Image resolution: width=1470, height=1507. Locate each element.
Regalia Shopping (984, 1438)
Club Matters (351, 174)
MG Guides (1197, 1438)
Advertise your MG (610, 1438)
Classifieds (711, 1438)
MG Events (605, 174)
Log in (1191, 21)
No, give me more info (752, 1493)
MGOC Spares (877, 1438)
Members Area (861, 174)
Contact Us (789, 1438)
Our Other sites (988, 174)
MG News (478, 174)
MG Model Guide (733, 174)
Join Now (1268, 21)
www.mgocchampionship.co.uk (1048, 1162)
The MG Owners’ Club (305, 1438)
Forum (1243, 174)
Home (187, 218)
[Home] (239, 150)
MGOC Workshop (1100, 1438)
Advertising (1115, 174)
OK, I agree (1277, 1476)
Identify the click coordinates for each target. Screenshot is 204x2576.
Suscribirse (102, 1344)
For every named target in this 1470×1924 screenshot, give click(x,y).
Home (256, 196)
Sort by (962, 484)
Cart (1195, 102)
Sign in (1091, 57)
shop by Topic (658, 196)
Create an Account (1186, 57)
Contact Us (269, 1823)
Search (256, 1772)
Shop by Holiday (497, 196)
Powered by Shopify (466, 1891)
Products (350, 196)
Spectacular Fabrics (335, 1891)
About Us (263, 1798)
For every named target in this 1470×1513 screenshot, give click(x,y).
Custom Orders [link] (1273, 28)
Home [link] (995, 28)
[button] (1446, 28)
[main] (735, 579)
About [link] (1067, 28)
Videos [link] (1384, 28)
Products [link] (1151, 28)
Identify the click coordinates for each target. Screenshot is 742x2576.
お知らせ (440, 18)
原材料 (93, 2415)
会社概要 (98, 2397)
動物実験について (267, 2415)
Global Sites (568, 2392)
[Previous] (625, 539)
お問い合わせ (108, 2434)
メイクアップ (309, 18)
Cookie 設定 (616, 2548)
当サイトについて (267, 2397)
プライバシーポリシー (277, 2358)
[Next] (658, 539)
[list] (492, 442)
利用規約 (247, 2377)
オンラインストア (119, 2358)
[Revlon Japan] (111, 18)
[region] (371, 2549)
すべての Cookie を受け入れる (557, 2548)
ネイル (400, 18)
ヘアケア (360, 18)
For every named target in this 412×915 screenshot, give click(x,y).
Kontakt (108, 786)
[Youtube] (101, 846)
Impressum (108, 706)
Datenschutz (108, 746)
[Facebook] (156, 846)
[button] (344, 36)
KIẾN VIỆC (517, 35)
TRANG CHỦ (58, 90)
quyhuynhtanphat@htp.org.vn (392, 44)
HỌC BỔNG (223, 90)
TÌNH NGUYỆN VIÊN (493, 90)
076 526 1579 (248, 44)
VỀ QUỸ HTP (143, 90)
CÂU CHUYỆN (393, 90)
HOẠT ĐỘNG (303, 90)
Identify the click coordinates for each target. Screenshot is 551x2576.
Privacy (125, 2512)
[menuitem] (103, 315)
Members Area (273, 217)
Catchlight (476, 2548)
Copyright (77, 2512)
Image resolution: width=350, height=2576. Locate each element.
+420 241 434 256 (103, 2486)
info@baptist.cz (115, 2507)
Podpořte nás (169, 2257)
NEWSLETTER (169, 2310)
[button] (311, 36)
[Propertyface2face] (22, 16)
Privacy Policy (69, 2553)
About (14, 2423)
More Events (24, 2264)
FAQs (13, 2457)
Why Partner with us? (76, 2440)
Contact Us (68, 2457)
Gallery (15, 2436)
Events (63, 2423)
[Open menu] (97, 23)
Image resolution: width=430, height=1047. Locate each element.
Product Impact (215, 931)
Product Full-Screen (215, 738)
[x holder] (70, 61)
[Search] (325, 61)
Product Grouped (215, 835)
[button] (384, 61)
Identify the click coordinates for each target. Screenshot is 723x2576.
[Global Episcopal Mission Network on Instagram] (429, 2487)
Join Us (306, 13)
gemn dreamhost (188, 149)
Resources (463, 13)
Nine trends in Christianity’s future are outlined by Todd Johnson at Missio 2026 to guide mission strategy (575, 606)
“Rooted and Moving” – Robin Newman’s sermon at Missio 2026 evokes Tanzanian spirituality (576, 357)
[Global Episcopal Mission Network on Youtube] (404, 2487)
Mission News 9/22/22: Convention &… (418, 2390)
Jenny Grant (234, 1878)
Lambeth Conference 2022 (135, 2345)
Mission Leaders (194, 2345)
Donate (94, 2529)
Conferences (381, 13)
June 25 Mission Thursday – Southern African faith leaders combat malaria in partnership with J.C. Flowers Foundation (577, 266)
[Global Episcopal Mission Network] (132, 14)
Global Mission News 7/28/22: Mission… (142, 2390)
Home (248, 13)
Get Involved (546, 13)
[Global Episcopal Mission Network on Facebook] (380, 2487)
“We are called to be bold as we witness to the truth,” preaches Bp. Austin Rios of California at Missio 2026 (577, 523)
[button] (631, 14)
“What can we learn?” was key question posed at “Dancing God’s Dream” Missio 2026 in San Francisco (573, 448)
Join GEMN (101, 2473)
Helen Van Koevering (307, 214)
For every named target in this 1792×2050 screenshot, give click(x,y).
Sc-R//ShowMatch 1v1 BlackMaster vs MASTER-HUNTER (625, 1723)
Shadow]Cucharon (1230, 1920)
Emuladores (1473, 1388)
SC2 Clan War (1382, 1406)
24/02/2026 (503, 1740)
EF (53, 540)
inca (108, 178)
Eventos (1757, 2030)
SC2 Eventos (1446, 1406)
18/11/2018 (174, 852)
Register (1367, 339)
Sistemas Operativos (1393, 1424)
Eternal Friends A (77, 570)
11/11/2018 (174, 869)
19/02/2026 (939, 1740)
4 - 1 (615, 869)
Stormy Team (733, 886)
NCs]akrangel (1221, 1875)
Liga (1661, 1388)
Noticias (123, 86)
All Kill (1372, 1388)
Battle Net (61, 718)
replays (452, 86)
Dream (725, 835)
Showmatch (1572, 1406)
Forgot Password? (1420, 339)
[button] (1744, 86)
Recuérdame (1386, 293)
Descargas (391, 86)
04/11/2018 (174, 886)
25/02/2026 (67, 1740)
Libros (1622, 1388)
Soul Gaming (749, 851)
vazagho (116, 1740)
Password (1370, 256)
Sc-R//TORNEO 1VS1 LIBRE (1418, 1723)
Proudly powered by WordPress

▶ _EXERCISE GOAL_: Could you restate word for word the lines above, from the one that contains "VỀ QUỸ HTP (143, 90)" through the one that contains "256 (103, 2486)", and no others?

▶ _COMPLETED EXERCISE_:
VỀ QUỸ HTP (143, 90)
CÂU CHUYỆN (393, 90)
HOẠT ĐỘNG (303, 90)
Identify the click coordinates for each target. Screenshot is 551x2576.
Privacy (125, 2512)
[menuitem] (103, 315)
Members Area (273, 217)
Catchlight (476, 2548)
Copyright (77, 2512)
Image resolution: width=350, height=2576. Locate each element.
+420 241 434 256 (103, 2486)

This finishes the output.